On the contrary, intuitionists accept formulas only as assertions that can be built mentally. For example, the negation of a true fact is not admissible. Since classical Logic often proves theorems by proving that the opposite of the theorem is false (an operation which is highly illegal in Intuitionistic Logic), some theorems of classical Logic are not theorems anymore.
Intuitionists argue that the meaning of a statement resides not in its truth conditions but in the means of proof or verification.
The “Theory of Types” introduced by the Swedish mathematician Per Martin-Lof in 1970 is an indirect consequence of this approach to demonstration. A “type” is the set of all propositions which are demonstrations of a theorem. Any element of a type can be interpreted as a computer program that can solve the problem represented (or “specified”) by the type. This formalizes the obvious connection between Intuitionistic Logic and computer programs, whose task is precisely to "build" proofs.
Alan Gupta's "revisionist theory of truth" also highlights how difficult it is to pin down what “true” really means. Truth is actually impossible to define: in order to determine all the sentences of a language that are true when that language includes a truth predicate (a predicate that refers to truth), one needs to determine whether that predicate is true, which in turn requires one to know what the extension of true is, while such extension is precisely the goal. The solution is to assume an initial extension of "true" and then gradually refine it. Gupta suggests that truth can only be refined step by step.
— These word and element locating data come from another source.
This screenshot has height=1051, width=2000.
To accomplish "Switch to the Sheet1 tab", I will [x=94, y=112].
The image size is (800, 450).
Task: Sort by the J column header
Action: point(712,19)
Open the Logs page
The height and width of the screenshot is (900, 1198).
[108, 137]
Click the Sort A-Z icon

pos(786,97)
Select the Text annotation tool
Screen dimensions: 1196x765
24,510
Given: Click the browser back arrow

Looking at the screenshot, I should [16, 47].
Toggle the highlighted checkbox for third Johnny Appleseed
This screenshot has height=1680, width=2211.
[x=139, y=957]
An indirect, but not negligible, advantage of Gupta’s approach is that truth becomes a circular concept: therefore all paradoxes that arise from circular reasoning in classical Logic fall into normality.
Frederick and Barbara Hayes-Roth’s form of opportunistic reasoning (the “blackboard model” of 1985) stems from the same principles, albeit in a computational scenario. Reasoning is viewed as a cooperative process carried out by a community of agents, each specialized in processing a type of knowledge. Each agent communicates the outcome of its inferential process to the other agents and all agents can use that information to continue their inferential process. Each agent contributes a little bit of truth, that other agents can build on. Truth is built in an incremental and opportunistic manner. Searching for truth is reduced to matching actions: the set of actions the community wants to perform (necessary actions) and the set of actions the community can perform (possible actions). An agent adds a necessary action whenever it runs out of knowledge and has to stop. An agent adds a possible action whenever new knowledge enables it. When an action is made possible that is also in the list of the necessary actions, all the agents that were waiting for it resume their processing. The search for a solution is efficient and more natural, because the only actions undertaken are those that are both possible and necessary. Furthermore, opportunistic reasoning can deal with an evolving situation, unlike classical Logic that considers the world as static.
Classical Logic only admits two “values”: true or false. Either a proposition or its negation are true (the “law of the excluded middle”). In 1920 the Polish mathematician Jan Łukasiewicz worked out a logic based on more than just two values. First he added “possible” to “true” and “false”. Then he extended the idea to any number of truth values. A logic with more than “true” and “false” is not as “exact” as classical Logic, but it has a higher expressive power. It can be used to better mirror the human experience.